Она завращала белками глаз, стараясь рассмотреть меня в тени.
— Она знавала тебя, это точно, знавала. Эмрис, а? Что ж, не тревожься, я не проболтаюсь. Времена нынче неспокойные, и чем меньше говоришь, тем лучше, о чем бы ни говорил.
— Когда она придет?
— Через час после восхода луны. Когда зазвонит колокол.
— Я буду там, — сказал я, но зарешеченное оконце уже захлопнулось. С реки снова поднимался туман. Это поможет нам, подумалось мне. Мы тихо двинулись по опоясывающей стены женской обители дорожке. Она вела в сторону от улиц, вниз, к буксирной тропе.
— Что теперь? — спросил Кадаль. — До восхода луны еще часа два, а ночь такая, что если вообще удастся увидеть луну, то можно считать, что нам сильно повезло. Ты ведь не рискнешь появиться в городе?
— Нет. Но нет смысла и ждать здесь в этой промозглой сырости. Мы найдем местечко посуше, где будет слышен колокол. Сюда.
Ворота конюшни были заперты. Я не стал тратить на них время и отправился прямо к стене фруктового сада. Во дворе не видно ни огонька. Мы перелезли там, где в стене был пролом, и поднялись по мокрой траве к саду моего деда. Воздух пах сырой землей и растениями: мятой, розами-эглантериями, мхом и набухшими влагой молодыми листьями. Наши ноги ступали по несобранным фруктам прошлогоднего урожая. Со скрипом закрылась за нами калитка.
В галереях никого, двери заперты, окна прикрыты ставнями. Явной опасности не было. Думаю, Вортигерн, взяв город, собирался оставить дворец за собой и как-то уговорил или принудил своих саксов обходить его стороной при разграблении, как из страха перед епископом запретил им трогать и обитель Святого Петра. Тем лучше для нас. Будет, по крайней мере, сухое и теплое место, где можно обождать. Я потратил бы впустую все дни в обществе Треморина, если бы не мог сейчас отомкнуть здесь любой замок.
Я как раз говорил что-то в этом роде Кадалю, как вдруг из-за угла дома, ступая по заросшим мхом плитам по-кошачьи тихо и быстро, появился молодой человек. Увидев нас, он замер на месте и рука его метнулась к бедру. Но не успело оружие Кадаля в ответ с шорохом покинуть ножны, как молодой человек вгляделся, глаза его широко раскрылись, и он воскликнул:
— Мирддин, клянусь святым духом!
Какое-то мгновение я и в самом деле не узнавал его, что понятно — был он немного старше и за пять лет изменился так же, как я. А потом все-таки узнал.
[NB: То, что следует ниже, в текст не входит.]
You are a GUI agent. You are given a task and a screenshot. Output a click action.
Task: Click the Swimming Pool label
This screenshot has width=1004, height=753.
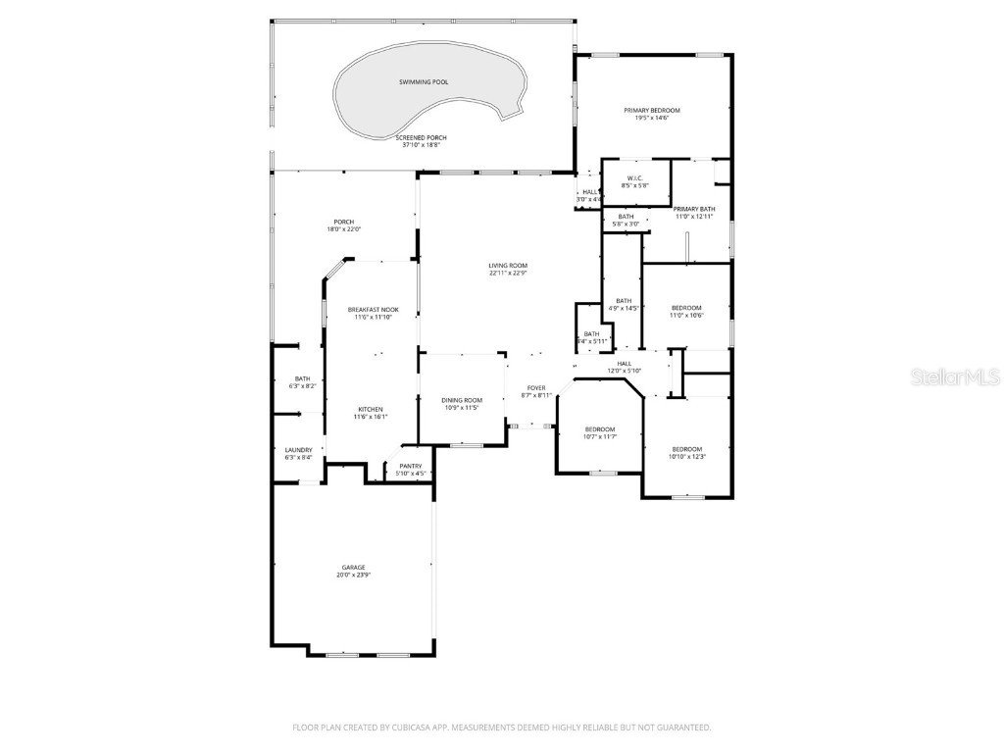click(424, 81)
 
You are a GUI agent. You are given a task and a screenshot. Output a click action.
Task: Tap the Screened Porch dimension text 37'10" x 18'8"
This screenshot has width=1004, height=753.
click(422, 145)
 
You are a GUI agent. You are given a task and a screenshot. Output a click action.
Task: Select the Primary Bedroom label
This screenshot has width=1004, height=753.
click(652, 110)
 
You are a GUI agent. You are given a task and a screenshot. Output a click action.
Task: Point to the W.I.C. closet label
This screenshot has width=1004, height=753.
click(634, 177)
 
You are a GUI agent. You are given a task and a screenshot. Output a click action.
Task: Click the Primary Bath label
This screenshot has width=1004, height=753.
click(694, 209)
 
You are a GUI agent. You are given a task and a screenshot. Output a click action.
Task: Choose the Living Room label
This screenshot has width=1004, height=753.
click(509, 266)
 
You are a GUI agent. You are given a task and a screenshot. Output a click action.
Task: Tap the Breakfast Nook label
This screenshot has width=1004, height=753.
click(373, 309)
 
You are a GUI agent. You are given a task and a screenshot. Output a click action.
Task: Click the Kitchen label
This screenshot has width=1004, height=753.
click(370, 409)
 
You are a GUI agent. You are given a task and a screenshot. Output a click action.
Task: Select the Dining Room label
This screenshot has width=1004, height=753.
click(461, 399)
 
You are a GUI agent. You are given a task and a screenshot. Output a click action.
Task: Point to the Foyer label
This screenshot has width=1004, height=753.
click(536, 387)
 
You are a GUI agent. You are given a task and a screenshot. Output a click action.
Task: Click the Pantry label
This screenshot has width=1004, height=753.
click(411, 466)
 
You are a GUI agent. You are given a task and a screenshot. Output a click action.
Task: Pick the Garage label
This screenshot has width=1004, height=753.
click(353, 567)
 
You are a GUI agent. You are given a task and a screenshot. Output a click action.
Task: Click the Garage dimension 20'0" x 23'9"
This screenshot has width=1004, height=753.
click(353, 575)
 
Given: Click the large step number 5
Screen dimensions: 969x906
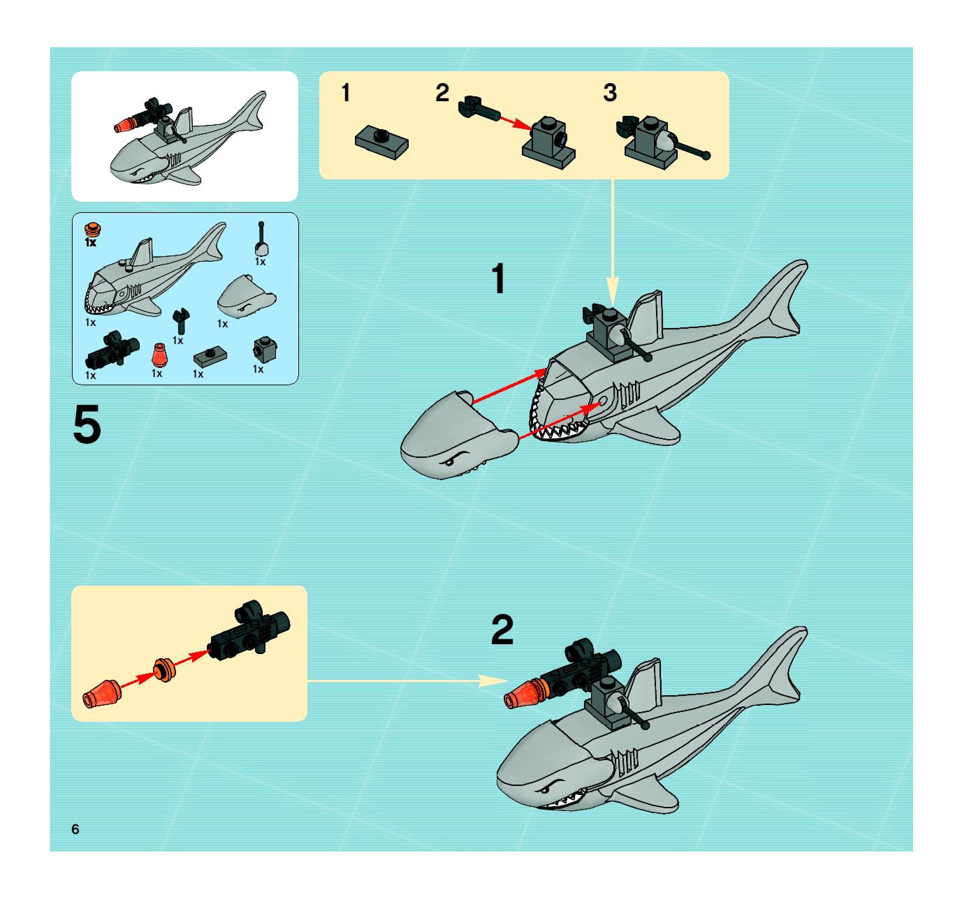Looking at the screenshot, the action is click(87, 425).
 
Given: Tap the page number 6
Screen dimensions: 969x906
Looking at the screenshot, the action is click(75, 829).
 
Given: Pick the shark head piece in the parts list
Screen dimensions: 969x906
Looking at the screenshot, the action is click(246, 297).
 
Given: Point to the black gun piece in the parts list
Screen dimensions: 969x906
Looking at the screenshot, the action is click(112, 349).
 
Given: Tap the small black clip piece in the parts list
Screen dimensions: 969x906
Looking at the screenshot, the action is click(181, 320).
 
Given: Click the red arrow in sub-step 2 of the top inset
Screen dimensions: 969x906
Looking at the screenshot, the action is click(516, 123).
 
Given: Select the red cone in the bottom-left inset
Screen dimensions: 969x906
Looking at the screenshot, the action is click(101, 694).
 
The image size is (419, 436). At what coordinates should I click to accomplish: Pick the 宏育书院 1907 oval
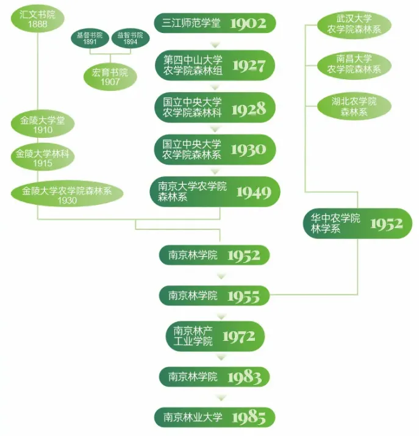pyautogui.click(x=110, y=77)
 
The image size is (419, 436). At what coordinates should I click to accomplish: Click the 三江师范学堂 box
pyautogui.click(x=215, y=23)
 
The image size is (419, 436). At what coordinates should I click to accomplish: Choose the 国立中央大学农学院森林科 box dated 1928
pyautogui.click(x=215, y=107)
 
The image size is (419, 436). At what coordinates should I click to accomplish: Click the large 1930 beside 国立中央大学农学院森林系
pyautogui.click(x=249, y=149)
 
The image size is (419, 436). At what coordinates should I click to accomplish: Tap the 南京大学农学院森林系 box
pyautogui.click(x=215, y=191)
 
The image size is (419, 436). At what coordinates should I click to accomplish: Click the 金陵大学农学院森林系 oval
pyautogui.click(x=67, y=195)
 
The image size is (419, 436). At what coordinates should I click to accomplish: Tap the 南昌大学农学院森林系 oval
pyautogui.click(x=354, y=64)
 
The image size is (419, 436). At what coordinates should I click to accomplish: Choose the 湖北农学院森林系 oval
pyautogui.click(x=354, y=106)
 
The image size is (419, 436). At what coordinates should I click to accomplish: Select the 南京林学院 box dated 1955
pyautogui.click(x=214, y=296)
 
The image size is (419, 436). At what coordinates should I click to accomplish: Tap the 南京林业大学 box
pyautogui.click(x=214, y=418)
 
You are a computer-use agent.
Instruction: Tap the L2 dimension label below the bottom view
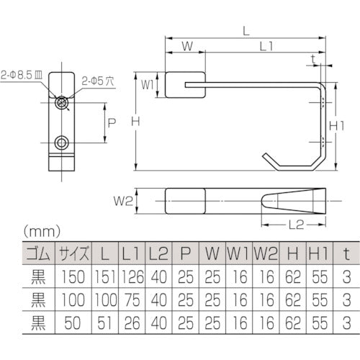coord(293,225)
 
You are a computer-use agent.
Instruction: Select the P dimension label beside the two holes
coord(111,122)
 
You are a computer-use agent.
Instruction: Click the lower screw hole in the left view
coord(63,141)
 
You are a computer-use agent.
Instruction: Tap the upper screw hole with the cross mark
coord(63,103)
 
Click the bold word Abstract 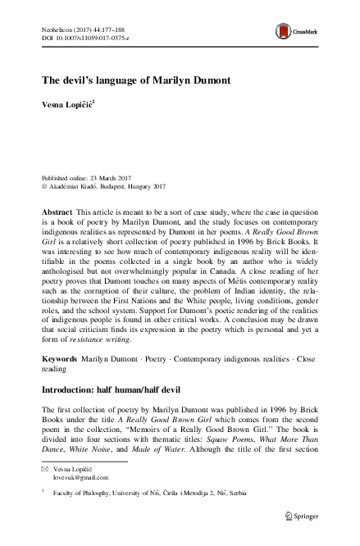click(x=57, y=212)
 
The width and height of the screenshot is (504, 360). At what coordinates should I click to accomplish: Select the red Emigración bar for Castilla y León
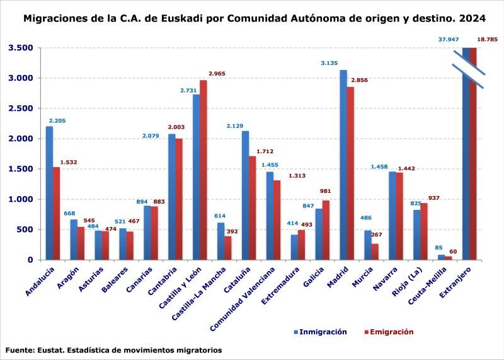tap(203, 170)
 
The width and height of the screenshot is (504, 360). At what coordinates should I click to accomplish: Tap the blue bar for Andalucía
tap(49, 193)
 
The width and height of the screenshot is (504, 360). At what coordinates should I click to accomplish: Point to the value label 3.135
tap(329, 63)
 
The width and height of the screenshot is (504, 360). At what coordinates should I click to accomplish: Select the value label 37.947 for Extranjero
tap(449, 40)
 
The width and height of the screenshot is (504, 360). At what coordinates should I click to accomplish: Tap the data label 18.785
tap(487, 40)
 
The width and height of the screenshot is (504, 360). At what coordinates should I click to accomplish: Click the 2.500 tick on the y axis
tap(21, 108)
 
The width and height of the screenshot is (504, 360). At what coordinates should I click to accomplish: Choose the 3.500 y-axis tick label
tap(21, 48)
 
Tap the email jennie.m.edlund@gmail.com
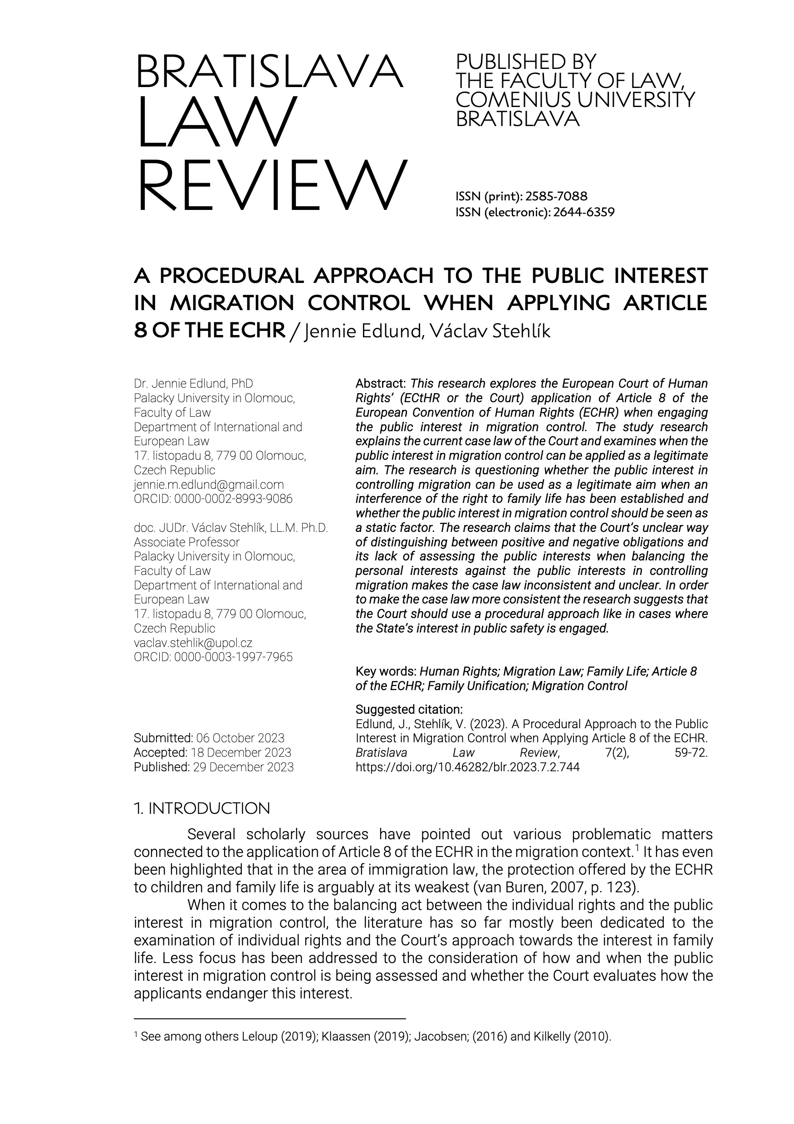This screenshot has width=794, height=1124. pyautogui.click(x=209, y=484)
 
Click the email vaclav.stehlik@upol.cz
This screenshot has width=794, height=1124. pyautogui.click(x=193, y=642)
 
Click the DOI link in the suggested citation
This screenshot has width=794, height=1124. pyautogui.click(x=467, y=767)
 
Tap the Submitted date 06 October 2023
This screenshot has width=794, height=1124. pyautogui.click(x=240, y=738)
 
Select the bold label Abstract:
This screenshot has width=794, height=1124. pyautogui.click(x=381, y=383)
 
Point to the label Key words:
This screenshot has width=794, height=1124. pyautogui.click(x=386, y=671)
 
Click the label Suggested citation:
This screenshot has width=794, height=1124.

Ошибки быть не могло: широкие плечи, выступающая челюсть, отдающие рыжим даже в сумерках волосы. Диниас, некогда принц и сын короля, в то время как я был всего лишь безымянным бастардом; Диниас, мой «кузен», никогда бы не согласившийся признать даже столь отдаленное родство со мной, но требовавший к себе отношения как к принцу — и милостиво получавший от деда это право.
Теперь его вряд ли можно было принять за принца. Даже при этом гаснущем свете я различал, что одет он не бедно, но в одежды, приличествующие скорее торговцу, и носил всего одно украшение — медный браслет. Пояс его был обычной кожи, рукоять меча также не украшена, и плащ, хотя и из доброй ткани, был по краям грязен и потерт. Все в нем носило тот неуловимый отпечаток неблагополучия, что налагают беспощадные расчеты — как дожить до завтра, а может быть — до следующего случая поесть.
Поскольку, несмотря на значительные перемены, это как прежде и несомненно был мой кузен Диниас, то надо полагать, что раз уж я узнан, вряд ли есть смысл притворяться, будто он обознался. Я улыбнулся и протянул руку.
— Привет, Диниас. Ты первый, кого я здесь встретил из знакомых.
— Что же, во имя богов, ты здесь делаешь? Все говорили, что ты погиб, но я в это не верил. — Он вытянул шею, приблизив ко мне свою крупную голову и ощупывая взглядом быстрых глаз с головы до ног. — Где бы ты ни был, а дела у тебя, похоже, идут неплохо. Давно вернулся?